Please say how many lines in the records below contain the word "text", giving the number alone.

*** Block opens ***

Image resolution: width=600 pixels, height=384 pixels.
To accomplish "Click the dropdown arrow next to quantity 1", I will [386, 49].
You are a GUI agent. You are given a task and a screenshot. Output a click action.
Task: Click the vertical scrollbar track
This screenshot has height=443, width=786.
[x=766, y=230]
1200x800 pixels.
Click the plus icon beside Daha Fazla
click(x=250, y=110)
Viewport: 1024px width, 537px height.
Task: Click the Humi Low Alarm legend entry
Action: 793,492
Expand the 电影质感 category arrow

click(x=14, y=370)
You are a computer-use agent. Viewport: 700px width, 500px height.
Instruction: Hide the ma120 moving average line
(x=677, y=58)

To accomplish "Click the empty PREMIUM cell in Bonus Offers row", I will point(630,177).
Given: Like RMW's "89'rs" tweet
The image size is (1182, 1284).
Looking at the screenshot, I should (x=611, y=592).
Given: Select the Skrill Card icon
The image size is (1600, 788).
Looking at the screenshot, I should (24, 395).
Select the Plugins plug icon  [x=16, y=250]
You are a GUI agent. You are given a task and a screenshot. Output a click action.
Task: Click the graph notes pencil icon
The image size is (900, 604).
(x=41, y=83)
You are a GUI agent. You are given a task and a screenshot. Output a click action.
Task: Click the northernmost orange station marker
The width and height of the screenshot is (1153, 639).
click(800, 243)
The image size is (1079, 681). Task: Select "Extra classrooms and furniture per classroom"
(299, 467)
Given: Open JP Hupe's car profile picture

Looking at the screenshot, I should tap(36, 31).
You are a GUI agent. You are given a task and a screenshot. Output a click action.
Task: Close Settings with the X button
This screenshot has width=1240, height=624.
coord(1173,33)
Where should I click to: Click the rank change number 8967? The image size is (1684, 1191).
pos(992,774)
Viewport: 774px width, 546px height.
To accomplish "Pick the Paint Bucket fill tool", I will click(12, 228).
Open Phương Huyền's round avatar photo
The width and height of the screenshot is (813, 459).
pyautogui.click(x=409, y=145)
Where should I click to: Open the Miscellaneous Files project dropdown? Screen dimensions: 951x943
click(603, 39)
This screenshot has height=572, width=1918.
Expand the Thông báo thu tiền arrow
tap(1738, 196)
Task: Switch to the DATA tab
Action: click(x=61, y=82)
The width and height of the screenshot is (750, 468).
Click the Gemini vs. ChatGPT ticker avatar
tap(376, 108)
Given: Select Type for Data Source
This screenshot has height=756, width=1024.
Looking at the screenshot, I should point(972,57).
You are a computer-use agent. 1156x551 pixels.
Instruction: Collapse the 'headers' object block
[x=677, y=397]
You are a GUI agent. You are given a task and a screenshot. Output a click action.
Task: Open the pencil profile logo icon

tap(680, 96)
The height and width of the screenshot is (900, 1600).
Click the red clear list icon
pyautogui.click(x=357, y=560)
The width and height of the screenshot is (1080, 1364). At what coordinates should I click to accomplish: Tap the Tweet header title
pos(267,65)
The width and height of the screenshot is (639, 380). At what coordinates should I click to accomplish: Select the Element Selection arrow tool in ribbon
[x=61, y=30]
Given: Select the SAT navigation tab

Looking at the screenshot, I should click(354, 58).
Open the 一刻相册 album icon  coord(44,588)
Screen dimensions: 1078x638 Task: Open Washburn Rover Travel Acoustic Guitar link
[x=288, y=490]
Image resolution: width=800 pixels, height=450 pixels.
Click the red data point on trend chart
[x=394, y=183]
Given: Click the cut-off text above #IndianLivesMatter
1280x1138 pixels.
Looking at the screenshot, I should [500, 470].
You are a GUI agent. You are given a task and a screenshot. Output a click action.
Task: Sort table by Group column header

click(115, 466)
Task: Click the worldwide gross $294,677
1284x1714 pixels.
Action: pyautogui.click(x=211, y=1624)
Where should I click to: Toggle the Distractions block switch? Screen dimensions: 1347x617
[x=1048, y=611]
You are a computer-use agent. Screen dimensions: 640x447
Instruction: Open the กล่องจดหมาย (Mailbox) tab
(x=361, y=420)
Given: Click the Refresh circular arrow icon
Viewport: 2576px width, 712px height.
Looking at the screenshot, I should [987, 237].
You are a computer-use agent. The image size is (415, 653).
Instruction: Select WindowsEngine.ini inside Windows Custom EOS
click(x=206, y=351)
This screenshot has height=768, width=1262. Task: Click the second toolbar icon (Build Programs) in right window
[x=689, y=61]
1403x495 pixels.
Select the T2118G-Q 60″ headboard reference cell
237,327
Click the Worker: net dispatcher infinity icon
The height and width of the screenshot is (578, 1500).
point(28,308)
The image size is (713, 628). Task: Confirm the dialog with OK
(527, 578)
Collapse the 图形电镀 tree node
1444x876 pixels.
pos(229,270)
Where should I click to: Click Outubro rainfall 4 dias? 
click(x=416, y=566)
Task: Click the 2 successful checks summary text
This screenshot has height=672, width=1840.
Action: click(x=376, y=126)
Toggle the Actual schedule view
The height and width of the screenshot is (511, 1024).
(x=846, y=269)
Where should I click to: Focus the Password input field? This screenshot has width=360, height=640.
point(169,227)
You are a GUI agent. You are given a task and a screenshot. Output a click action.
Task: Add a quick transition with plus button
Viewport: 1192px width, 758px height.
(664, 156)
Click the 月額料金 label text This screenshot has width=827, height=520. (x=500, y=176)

*** Block closes ***

## Exercise output
3